Table 1 Glossary of terms encountered in the article alongside conceptual examples

From: Secure, privacy-preserving and federated machine learning in medical imaging

Method Description Example
Attack vectors
Attacks against the dataset
Re-identification attack Determining an individual’s identity despite anonymization based on other information present in the dataset. Exploiting similarities to other datasets in which the same individual is contained (linkage).
Dataset reconstruction attack Deriving an individual’s characteristics from the results of computations performed on a dataset without having access to the dataset itself (synonyms: feature re-derivation, attribute inference). Using multiple aggregate statistics to derive data points corresponding to a single individual.
Tracing attack Determining whether an individual is present in the dataset or not without necessarily determining their exact identity (synonym: membership inference). Exploiting repeated, slightly varying dataset queries to ‘distil’ individual information (set differencing).
Attacks against the algorithm
Adversarial attack Manipulation of the input to an algorithm with the goal of altering it, most often in a way that makes the manipulation of the input data impossible to detect by humans. Compromising the computation result by introducing malicious training examples (model poisoning).
Model-inversion/reconstruction attack Derivation of information about the dataset stored within the algorithm’s weights by observing the algorithm’s behaviour. Using generative algorithms to recreate parts of the training data based on algorithm parameters.
Secure and private AI terminology
Secure by default implementation (synonym private by design) Systems that have been designed from the ground up with privacy in mind and at best require no specialized data handling.
Anonymization Removal of personally identifiable information from a dataset. Removing information related to age, gender and so on.
Pseudonymization Replacement of personally identifiable information in a dataset with a dummy/synthetic entry with separate storage of the linkage record (look-up table). Replacing names with randomly generated text.
Secure AI Techniques concerned with protecting the AI algorithms. Algorithm encryption.
Privacy-preserving AI Techniques for protecting the input and output data. Data encryption, decentralized storage.
Federated machine learning Machine learning system relying on distributing the algorithm to where the data is instead of gathering the data where the algorithm is (decentralized/distributed computation). Training of algorithms on hospital computer systems instead of on cloud servers.
Differential privacy Modification or perturbation of a dataset to obfuscate individual data points while retaining the ability of interaction with a data within a certain scope (privacy budget) and of statistical analysis. Can also be applied to algorithms. Random shuffling of data to remove the association between individuals and their data entries.

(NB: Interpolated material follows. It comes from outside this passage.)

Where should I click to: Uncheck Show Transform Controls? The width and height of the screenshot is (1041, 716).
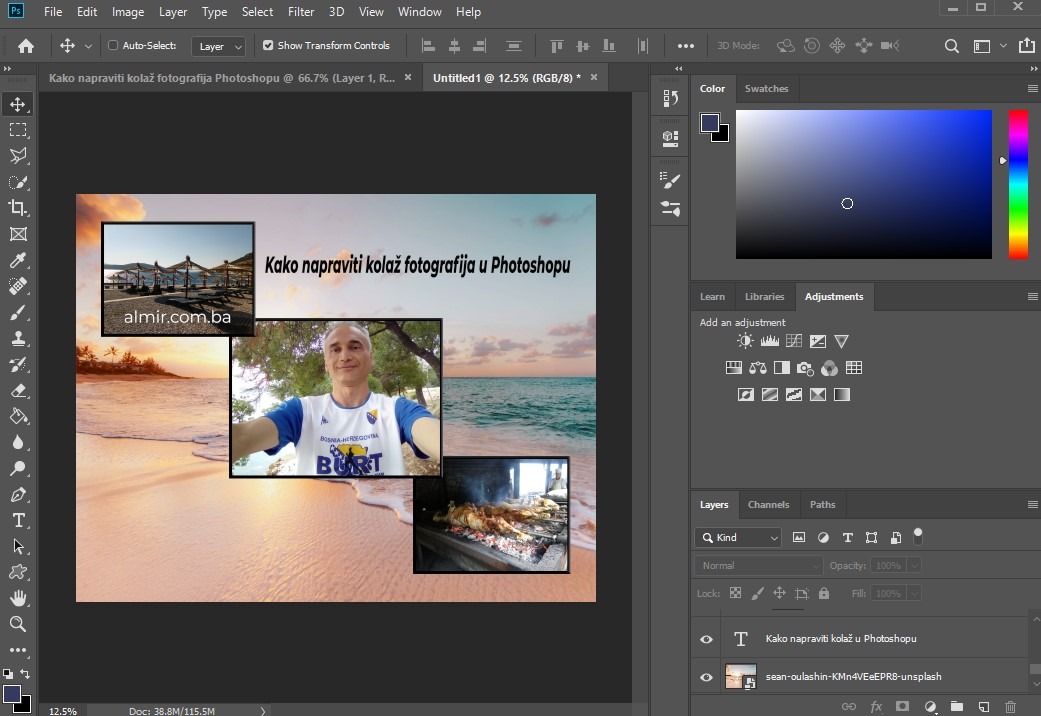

Homomorphic encryption Cryptographic technique that preserves the ability to perform mathematical operations on data as if it was unencrypted (plain text). Performing neural network computations on encrypted data without first decrypting it.
Secure (multi-party) computation Collection of techniques and protocols enabling two or more parties to split up data among them to perform joint computations in a way that prevents any single party from gaining knowledge of the data but preserving the computational result. Determining which patients two hospitals have in common without revealing their respective patient list (private set intersection).
Hardware security implementation Collection of techniques whereby specialized computer hardware provides guarantees of privacy or security. Secure storage or processing enclaves in mobile phones or computers.